**YOUR ASSIGNMENT:** Go through the listing below and count the lines with "agent" in them. Only the count is needed.

**PROVIDED MATERIAL:**
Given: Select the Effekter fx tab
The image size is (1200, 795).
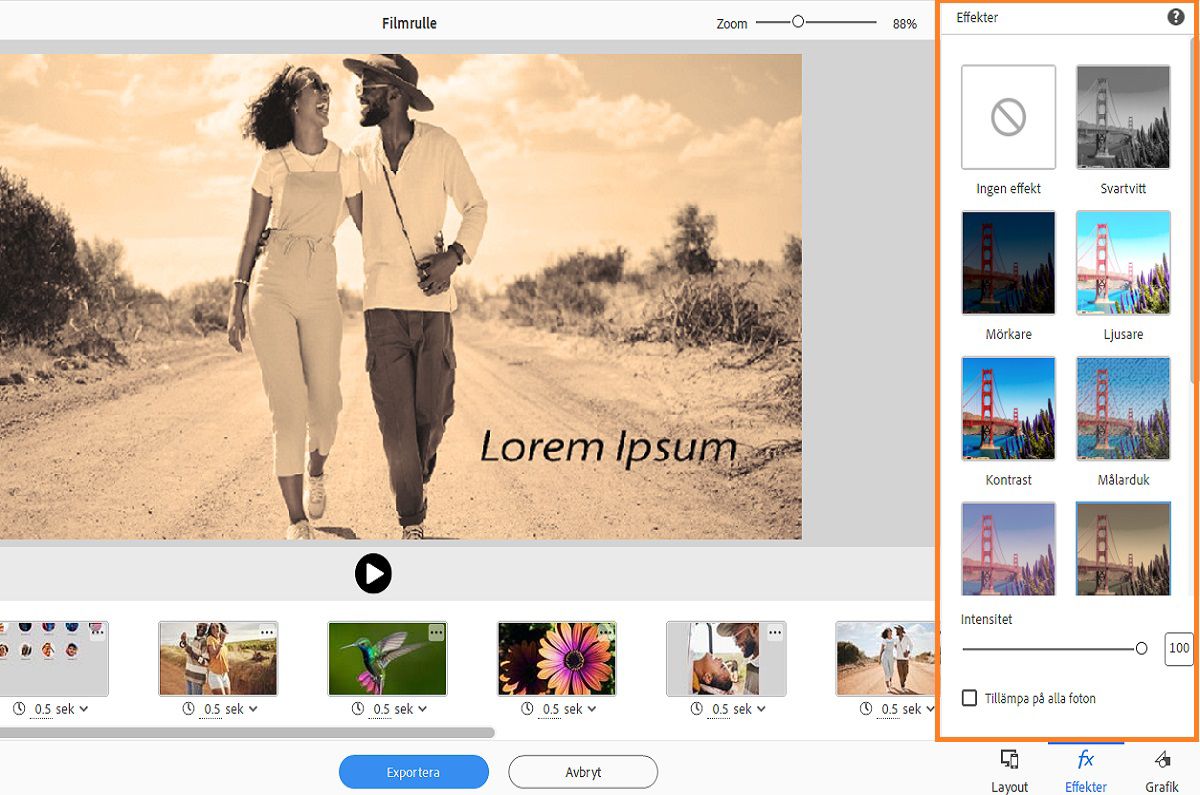Looking at the screenshot, I should click(x=1085, y=769).
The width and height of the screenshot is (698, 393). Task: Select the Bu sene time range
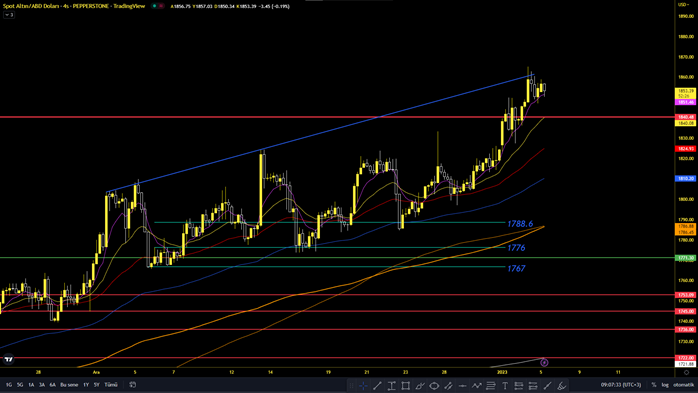click(69, 385)
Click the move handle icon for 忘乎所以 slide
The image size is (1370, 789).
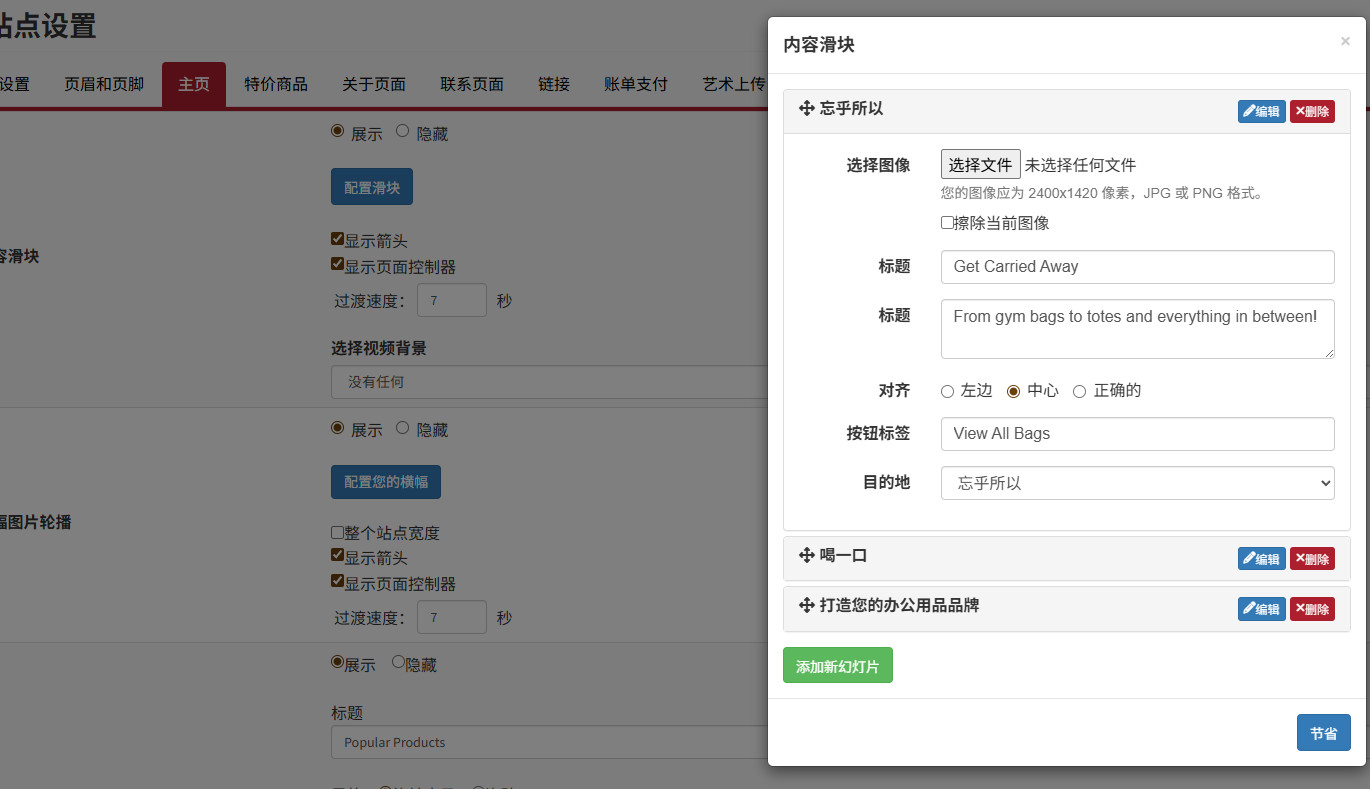point(806,109)
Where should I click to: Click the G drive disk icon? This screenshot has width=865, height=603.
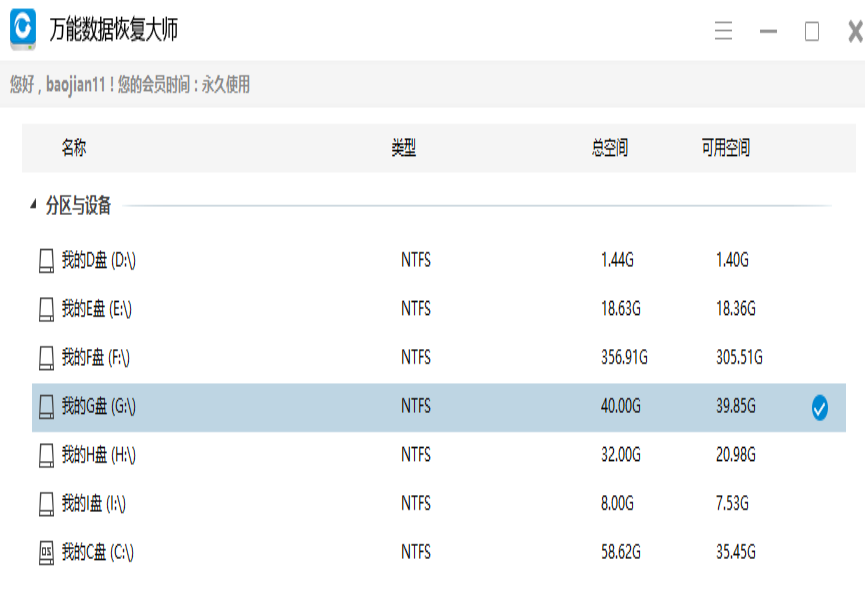(x=46, y=407)
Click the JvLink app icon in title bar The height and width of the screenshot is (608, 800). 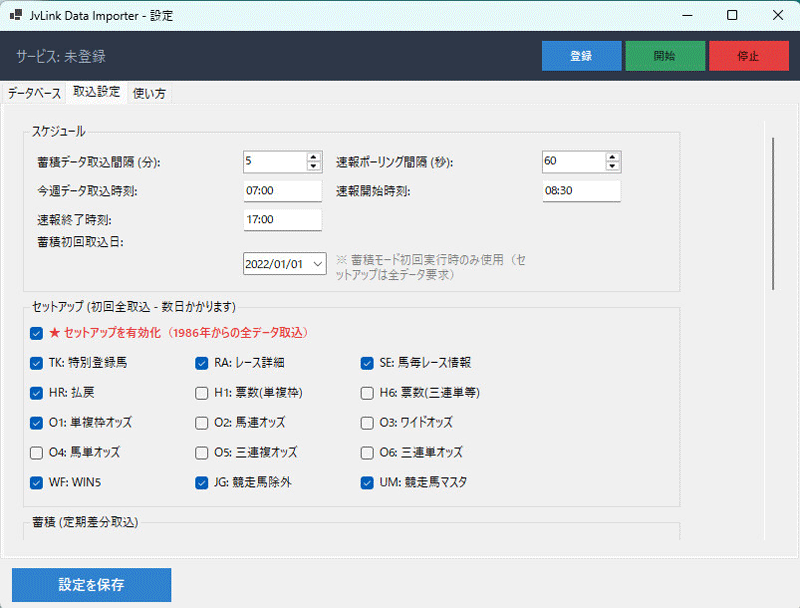(x=15, y=15)
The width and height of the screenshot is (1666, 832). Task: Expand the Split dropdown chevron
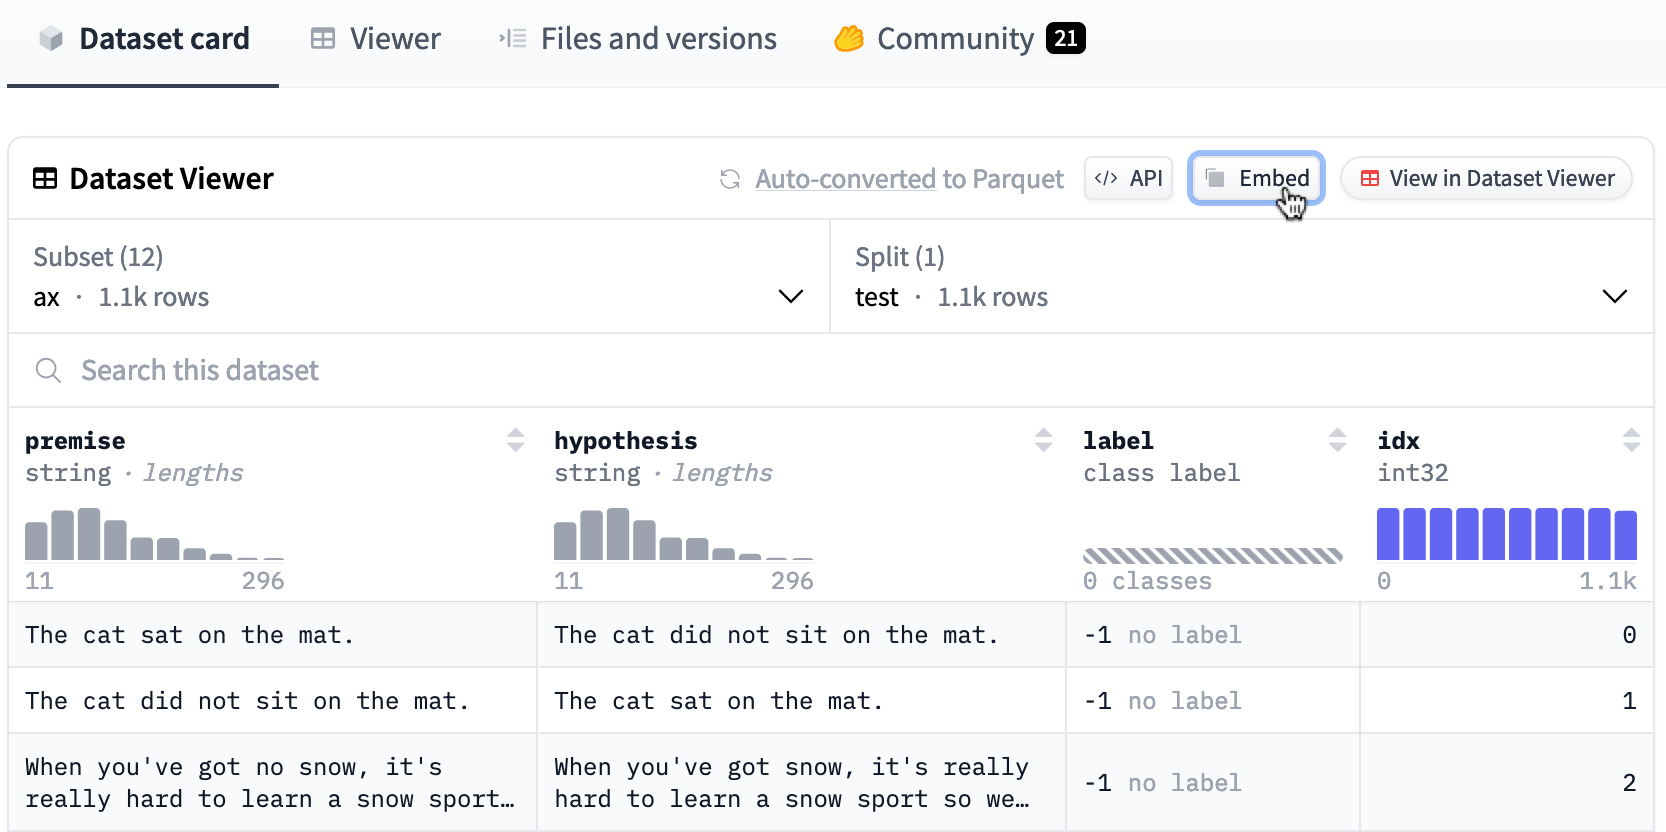1614,297
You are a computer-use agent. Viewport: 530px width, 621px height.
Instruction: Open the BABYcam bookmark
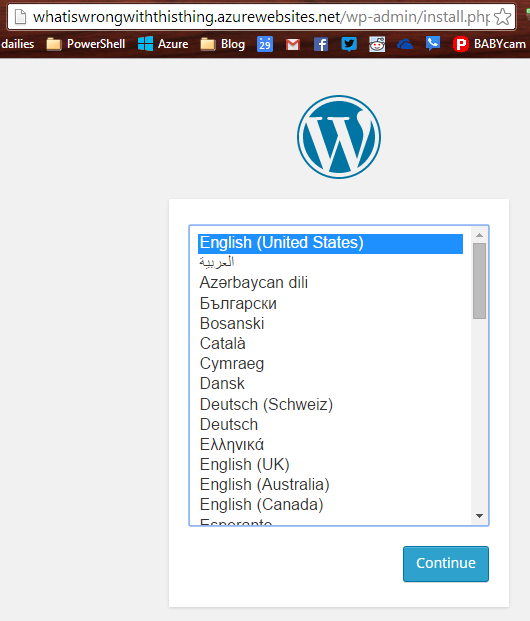pyautogui.click(x=490, y=44)
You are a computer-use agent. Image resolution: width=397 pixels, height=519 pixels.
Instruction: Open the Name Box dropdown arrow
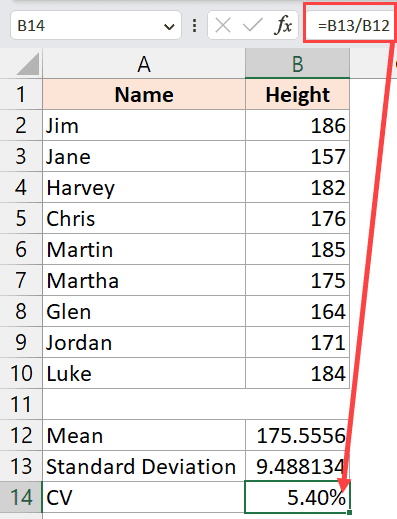tap(169, 26)
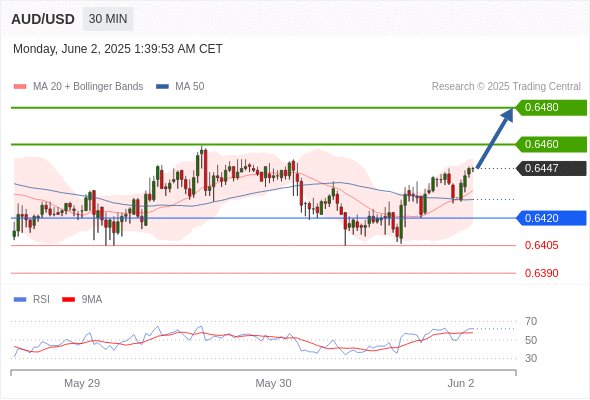Click the May 30 date axis label

273,383
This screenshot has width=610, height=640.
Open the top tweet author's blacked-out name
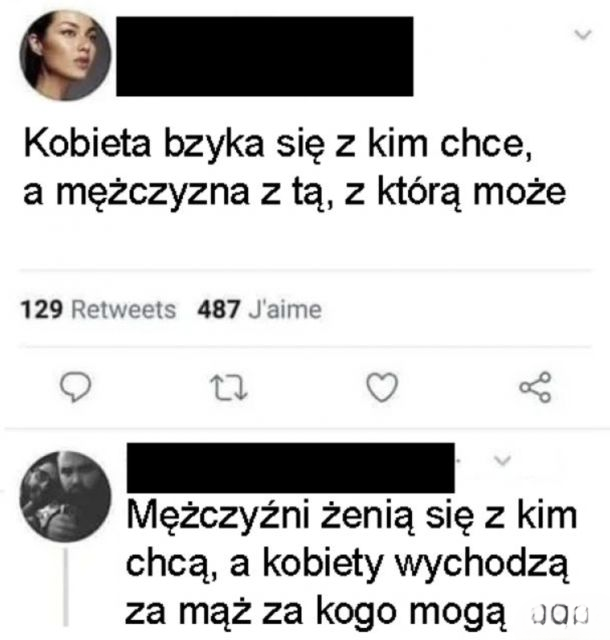(265, 56)
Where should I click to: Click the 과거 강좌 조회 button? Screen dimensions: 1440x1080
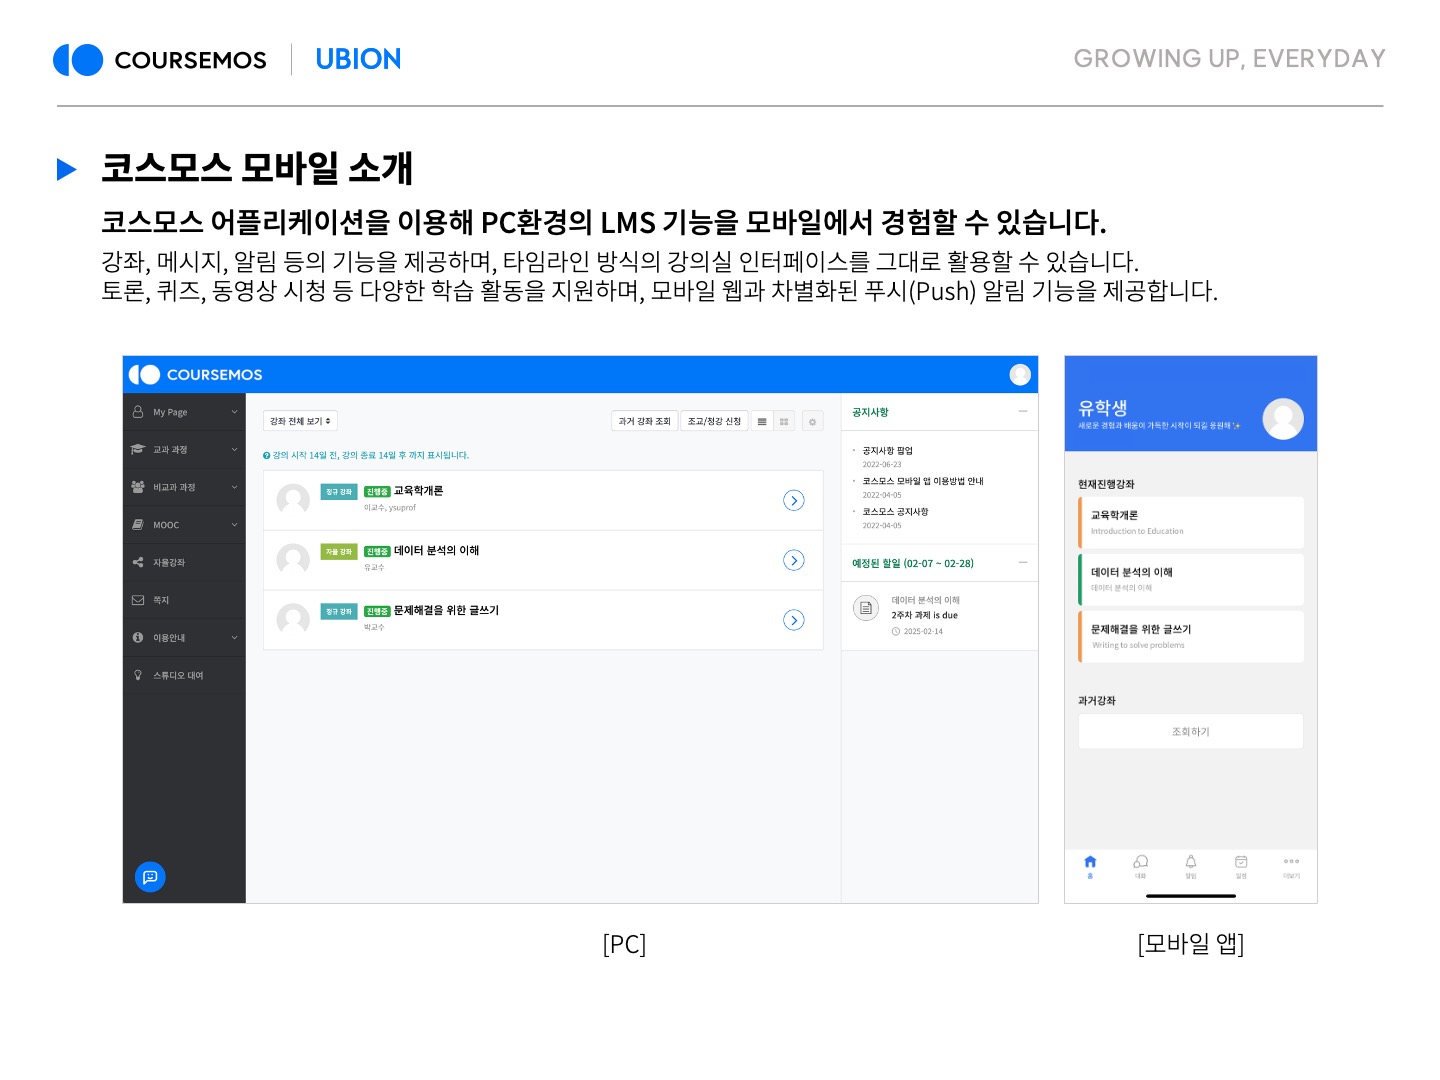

**FINAL ANSWER:** 2